🤖 AI Summary
This study addresses the lack of systematic understanding regarding the impact of system prompts on instruction-tuned language models in code generation tasks, particularly across varying model scales, prompting strategies, and programming languages. To this end, the authors construct a multidimensional evaluation framework encompassing 120 distinct configurations and present the first comprehensive analysis revealing that the effectiveness of system prompts increases with model scale, that few-shot prompting substantially attenuates this effect, and that Java-based tasks exhibit greater sensitivity to prompt variations than Python-based ones. These findings offer critical empirical insights for prompt engineering and deployment practices in large code language models.
📝 Abstract
Instruction-tuned Language Models ILMs have become essential components of modern AI systems, demonstrating exceptional versatility across a wide range of natural language and reasoning tasks. Among their most impactful applications is code generation, where ILMs--commonly referred to as Code Language Models CLMs--have demonstrated remarkable capability. This strength stems from their defining feature: the use of explicit task instructions during fine-tuning, which enables them to bridge natural language and code by translating human intent into executable code. While much of their progress has been driven by advances in scaling laws and training methodologies, one critical aspect remains underexplored--the impact of system prompts on the performance of both general-purpose ILMs and specialized CLMs when instantiated to assist users with code generation activities.
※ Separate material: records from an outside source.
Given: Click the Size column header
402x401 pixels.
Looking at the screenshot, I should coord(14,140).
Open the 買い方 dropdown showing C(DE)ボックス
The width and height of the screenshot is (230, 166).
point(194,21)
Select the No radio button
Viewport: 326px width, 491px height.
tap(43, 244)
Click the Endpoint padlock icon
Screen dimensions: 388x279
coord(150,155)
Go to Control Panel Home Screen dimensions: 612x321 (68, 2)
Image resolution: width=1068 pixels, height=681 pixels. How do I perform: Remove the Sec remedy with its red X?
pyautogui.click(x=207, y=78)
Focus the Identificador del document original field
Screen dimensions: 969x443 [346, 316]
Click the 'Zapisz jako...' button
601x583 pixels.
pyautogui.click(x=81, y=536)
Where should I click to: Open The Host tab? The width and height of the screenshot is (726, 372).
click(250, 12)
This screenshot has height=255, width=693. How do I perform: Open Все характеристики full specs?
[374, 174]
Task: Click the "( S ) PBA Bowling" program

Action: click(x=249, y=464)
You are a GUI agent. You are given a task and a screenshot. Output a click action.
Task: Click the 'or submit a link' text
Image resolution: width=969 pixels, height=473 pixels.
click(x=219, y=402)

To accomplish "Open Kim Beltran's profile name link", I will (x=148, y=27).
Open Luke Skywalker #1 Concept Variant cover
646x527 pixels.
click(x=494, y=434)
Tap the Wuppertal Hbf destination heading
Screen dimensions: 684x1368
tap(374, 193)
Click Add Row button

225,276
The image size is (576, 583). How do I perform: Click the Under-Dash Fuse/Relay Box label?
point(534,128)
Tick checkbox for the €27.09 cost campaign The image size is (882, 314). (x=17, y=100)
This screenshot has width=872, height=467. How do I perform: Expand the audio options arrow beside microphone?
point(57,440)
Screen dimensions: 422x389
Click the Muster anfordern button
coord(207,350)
In this study, we take a first step toward bridging this gap by systematically evaluating how system prompts of varying instructional detail, along with model scale, prompting strategy, and programming language, affect ILMs and CLMs in code generation tasks. Our evaluation framework, spanning 120 model configurations, reveals that (1) the influence of system prompts increases with model scale; (2) few-shot prompting reduces this effect compared to zero-shot; and (3) programming language matters, with Java showing greater sensitivity to system prompt variations than Python.